> [YOUR ASSIGNMENT] Give the lines below again exactly, starting with the line that holds "Disposable Medical Supplies (384, 2319)" and going on through the line that holds "Bopp Packing Tape (621, 2319)".

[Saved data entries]
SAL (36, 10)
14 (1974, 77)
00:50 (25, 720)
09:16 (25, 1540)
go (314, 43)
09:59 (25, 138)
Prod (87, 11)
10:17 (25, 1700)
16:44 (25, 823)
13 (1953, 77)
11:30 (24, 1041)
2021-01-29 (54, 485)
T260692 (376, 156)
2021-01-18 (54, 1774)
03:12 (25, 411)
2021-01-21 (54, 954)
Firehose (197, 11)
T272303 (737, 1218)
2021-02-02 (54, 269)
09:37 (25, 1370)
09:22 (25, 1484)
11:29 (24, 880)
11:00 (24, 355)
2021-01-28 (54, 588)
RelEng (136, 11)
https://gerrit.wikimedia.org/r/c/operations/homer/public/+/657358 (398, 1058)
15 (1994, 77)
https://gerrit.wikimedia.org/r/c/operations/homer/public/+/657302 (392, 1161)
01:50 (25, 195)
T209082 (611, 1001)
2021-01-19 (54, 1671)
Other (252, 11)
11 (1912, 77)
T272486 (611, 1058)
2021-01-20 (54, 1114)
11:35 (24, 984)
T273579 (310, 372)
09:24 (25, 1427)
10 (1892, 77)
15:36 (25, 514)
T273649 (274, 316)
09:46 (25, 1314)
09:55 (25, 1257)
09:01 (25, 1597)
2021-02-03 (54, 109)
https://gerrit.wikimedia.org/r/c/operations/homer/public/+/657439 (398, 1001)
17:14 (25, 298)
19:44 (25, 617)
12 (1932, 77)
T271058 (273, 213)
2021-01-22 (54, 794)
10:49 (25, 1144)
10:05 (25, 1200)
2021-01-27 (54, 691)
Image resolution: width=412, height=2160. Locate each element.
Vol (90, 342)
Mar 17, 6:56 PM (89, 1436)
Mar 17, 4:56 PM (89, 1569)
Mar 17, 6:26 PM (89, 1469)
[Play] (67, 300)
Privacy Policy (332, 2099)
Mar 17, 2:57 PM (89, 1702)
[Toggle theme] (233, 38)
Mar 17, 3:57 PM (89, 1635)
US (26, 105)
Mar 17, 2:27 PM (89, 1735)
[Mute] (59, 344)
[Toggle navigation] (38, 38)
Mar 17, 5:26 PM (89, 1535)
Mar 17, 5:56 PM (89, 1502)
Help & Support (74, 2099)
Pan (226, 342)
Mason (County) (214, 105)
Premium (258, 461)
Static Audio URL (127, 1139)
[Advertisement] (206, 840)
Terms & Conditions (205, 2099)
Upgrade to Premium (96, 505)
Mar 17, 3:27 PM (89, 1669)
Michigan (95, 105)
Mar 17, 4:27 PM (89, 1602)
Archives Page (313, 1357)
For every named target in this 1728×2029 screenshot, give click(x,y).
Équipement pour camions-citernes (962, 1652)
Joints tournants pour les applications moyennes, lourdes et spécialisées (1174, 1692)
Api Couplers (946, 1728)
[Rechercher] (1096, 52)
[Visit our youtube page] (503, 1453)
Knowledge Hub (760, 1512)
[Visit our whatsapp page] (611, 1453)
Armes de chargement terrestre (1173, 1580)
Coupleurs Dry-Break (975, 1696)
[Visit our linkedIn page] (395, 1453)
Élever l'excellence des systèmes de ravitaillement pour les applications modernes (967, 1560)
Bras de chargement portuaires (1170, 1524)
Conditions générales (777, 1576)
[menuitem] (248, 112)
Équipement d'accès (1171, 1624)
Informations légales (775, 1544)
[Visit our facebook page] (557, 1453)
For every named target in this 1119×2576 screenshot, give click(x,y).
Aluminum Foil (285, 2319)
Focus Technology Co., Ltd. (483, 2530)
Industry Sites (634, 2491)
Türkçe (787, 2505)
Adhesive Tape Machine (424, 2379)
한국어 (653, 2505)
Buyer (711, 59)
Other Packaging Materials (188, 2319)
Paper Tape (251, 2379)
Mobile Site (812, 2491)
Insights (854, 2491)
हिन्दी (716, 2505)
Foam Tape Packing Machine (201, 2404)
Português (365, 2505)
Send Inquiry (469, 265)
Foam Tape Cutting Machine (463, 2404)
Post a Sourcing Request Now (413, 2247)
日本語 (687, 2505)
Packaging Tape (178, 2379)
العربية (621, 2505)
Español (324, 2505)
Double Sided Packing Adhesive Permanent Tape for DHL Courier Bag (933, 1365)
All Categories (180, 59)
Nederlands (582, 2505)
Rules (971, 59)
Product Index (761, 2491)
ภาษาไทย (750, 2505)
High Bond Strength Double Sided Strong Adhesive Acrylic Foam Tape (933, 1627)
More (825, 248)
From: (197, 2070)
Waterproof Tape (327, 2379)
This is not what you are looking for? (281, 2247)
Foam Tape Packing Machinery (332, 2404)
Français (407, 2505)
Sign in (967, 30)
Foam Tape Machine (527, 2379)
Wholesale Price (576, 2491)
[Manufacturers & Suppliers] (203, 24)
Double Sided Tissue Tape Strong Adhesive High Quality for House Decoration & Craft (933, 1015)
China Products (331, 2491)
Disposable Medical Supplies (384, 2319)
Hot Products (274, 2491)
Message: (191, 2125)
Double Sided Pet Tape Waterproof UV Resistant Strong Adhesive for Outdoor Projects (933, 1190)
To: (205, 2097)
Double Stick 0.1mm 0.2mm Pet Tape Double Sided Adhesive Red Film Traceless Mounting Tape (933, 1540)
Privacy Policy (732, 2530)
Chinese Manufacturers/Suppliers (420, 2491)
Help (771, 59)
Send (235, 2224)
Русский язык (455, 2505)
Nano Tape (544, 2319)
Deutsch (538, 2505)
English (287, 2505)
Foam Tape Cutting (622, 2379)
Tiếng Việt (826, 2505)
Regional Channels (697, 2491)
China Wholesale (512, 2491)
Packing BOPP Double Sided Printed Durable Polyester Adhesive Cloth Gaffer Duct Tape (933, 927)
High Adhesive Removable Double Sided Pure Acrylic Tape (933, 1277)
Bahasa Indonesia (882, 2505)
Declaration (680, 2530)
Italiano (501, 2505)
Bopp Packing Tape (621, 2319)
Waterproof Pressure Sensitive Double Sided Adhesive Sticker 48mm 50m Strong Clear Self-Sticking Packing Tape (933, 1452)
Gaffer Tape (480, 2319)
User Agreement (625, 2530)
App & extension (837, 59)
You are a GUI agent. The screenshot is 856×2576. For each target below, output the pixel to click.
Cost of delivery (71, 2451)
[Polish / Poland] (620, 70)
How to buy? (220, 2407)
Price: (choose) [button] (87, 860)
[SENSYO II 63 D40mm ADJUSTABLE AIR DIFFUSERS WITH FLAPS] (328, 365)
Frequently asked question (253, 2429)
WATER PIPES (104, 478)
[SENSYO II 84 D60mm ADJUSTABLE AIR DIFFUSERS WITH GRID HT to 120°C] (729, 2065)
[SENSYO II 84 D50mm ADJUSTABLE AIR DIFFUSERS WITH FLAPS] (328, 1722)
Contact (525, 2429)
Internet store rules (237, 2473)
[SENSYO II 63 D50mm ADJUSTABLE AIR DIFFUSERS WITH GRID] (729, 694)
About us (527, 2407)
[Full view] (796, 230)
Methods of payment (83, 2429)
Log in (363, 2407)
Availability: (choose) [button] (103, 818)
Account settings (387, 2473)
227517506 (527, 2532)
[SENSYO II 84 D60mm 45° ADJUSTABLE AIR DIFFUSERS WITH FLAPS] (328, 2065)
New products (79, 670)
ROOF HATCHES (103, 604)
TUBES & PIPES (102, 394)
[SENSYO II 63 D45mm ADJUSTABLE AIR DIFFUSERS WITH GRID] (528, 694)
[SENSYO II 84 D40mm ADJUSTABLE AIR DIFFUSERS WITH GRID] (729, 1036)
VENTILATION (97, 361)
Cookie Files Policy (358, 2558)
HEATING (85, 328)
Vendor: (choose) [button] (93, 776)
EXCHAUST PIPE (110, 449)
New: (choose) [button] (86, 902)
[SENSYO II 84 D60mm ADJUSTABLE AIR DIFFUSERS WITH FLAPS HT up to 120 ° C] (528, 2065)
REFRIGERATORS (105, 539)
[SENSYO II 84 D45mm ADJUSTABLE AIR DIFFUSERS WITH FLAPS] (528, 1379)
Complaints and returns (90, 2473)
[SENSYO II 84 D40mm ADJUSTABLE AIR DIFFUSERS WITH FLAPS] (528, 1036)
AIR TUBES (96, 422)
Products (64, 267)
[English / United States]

> [PROBLEM SOLUTION]
Disposable Medical Supplies (384, 2319)
Hot Products (274, 2491)
Message: (191, 2125)
Double Sided Pet Tape Waterproof UV Resistant Strong Adhesive for Outdoor Projects (933, 1190)
To: (205, 2097)
Double Stick 0.1mm 0.2mm Pet Tape Double Sided Adhesive Red Film Traceless Mounting Tape (933, 1540)
Privacy Policy (732, 2530)
Chinese Manufacturers/Suppliers (420, 2491)
Help (771, 59)
Send (235, 2224)
Русский язык (455, 2505)
Nano Tape (544, 2319)
Deutsch (538, 2505)
English (287, 2505)
Foam Tape Cutting (622, 2379)
Tiếng Việt (826, 2505)
Regional Channels (697, 2491)
China Wholesale (512, 2491)
Packing BOPP Double Sided Printed Durable Polyester Adhesive Cloth Gaffer Duct Tape (933, 927)
High Adhesive Removable Double Sided Pure Acrylic Tape (933, 1277)
Bahasa Indonesia (882, 2505)
Declaration (680, 2530)
Italiano (501, 2505)
Bopp Packing Tape (621, 2319)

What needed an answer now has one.